Minggu, 20 Desember 2015

Bungong Jeumpa Berbaju Zirah




Jum’at, 22 Mei 1998
Sudut kota Aceh seakan bisu malam ini.
Memang tak ada yang ingin keluar. Tak seorang pun.
Konflik antara pemerintah Indonesia dengan kelompok separatis Gerakan Aceh Merdeka (GAM) belum mereda. Jam malam mulai diberlakukan. Di atas pukul delapan malam hampir sejurus kota akan senyap. Penduduk negeri serambi Makkah ini lebih memilih meringkuk nyaman di dalam rumah. Saat pemerintah tak sanggup menjamin nyawa rakyat Aceh, siapa pula yang akan menggadaikan seharga murah ?

Degup jantung Cut Isna bertalu-talu. Arloji di pergelangan kirinya mengarah ke pukul 19.45. Setengah merutuk, setengah bertasbih. Kenapa Teuku harus menahannya di ruang sekretariat BEM. Kenapa ia mau saja disuruh menunggu sesuatu yang katanya penting. Kenapa ia tak segera sadar, Teuku bukan ingin membahas organisasi.
“Astaghfirullah, selamatkan lon Ya Allah”.
Sama – sama bermasalah bila di tengah jalan ia harus berpapasan dengan TNI maupun GAM.

Di komplek BTN Ajun, Abah Rafji dan Umi Hayati terlihat gelisah menunggu di depan rumah.
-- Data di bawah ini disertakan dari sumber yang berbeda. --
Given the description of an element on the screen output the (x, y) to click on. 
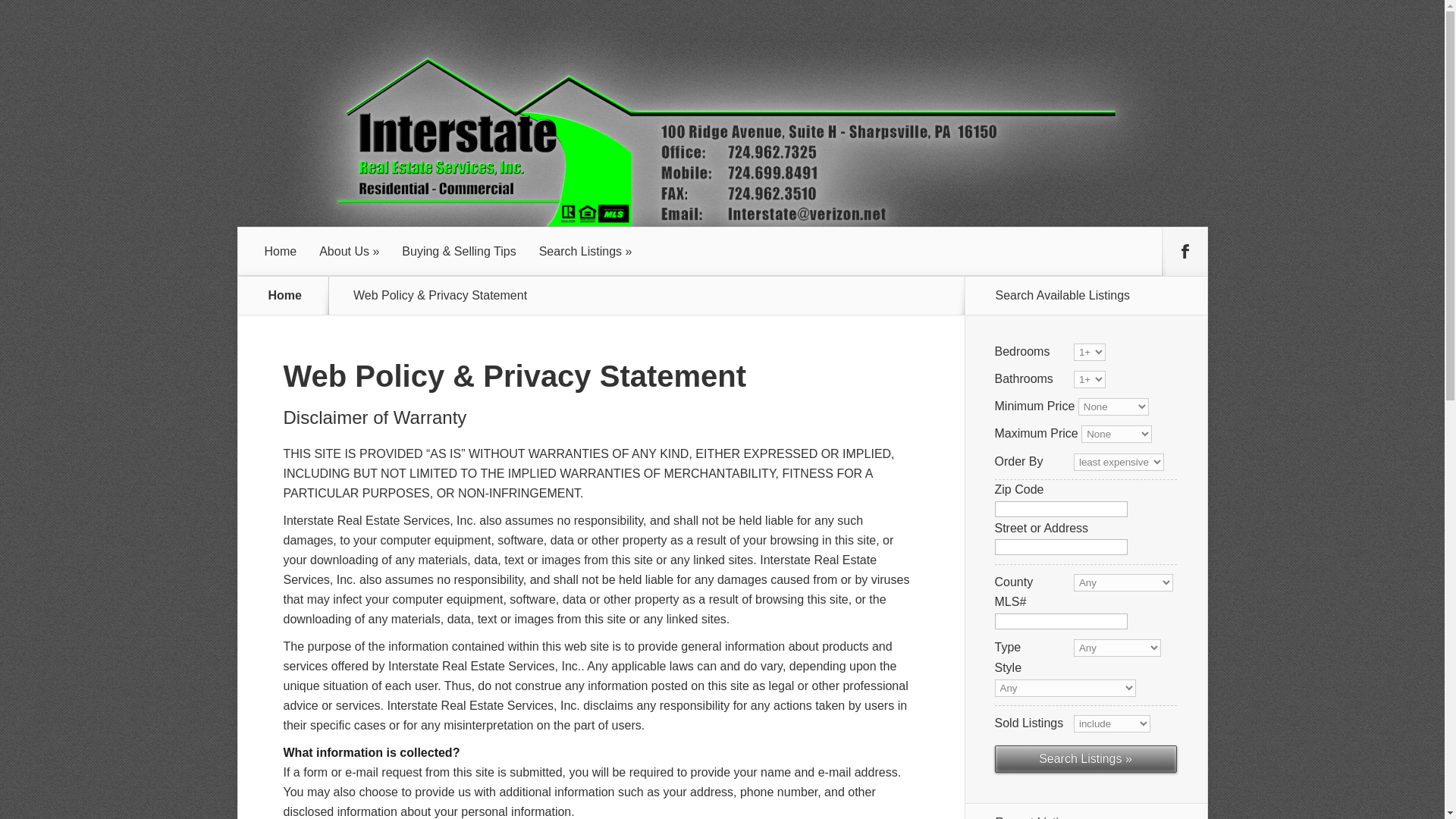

Si bungsu Icut belum pulang. Ponselnya mati. Teman-teman kampus mengaku sudah tiba sedari sore.
“Abah, Icut kemana, Bah. Ya Allah, ini udah mau malam,“ Umi berseru gelisah.
‘‘Abah hana tau, Mi. Abah juga baru pulang. Abah tengok lah ya ke Simpang Dodi sekarang ?” Abah berusaha menenangkan.
Umi hanya mengangguk lemah.

“Pinggir, Bang !!” Cut Isna berseru kencang.
Labi-labi yang ditumpanginya menyingkir ke perempatan Simpang Dodi. Tergesa mengeluarkan pecahan seratus rupiah, Cut Isna langsung melesat ke seberang.
Sambil terus berdzikir, Cut Isna menggegam tas tangan dan memeriksa ponselnya. Mati.
Pasti Abah dan Umi khawatir sekali, desahnya.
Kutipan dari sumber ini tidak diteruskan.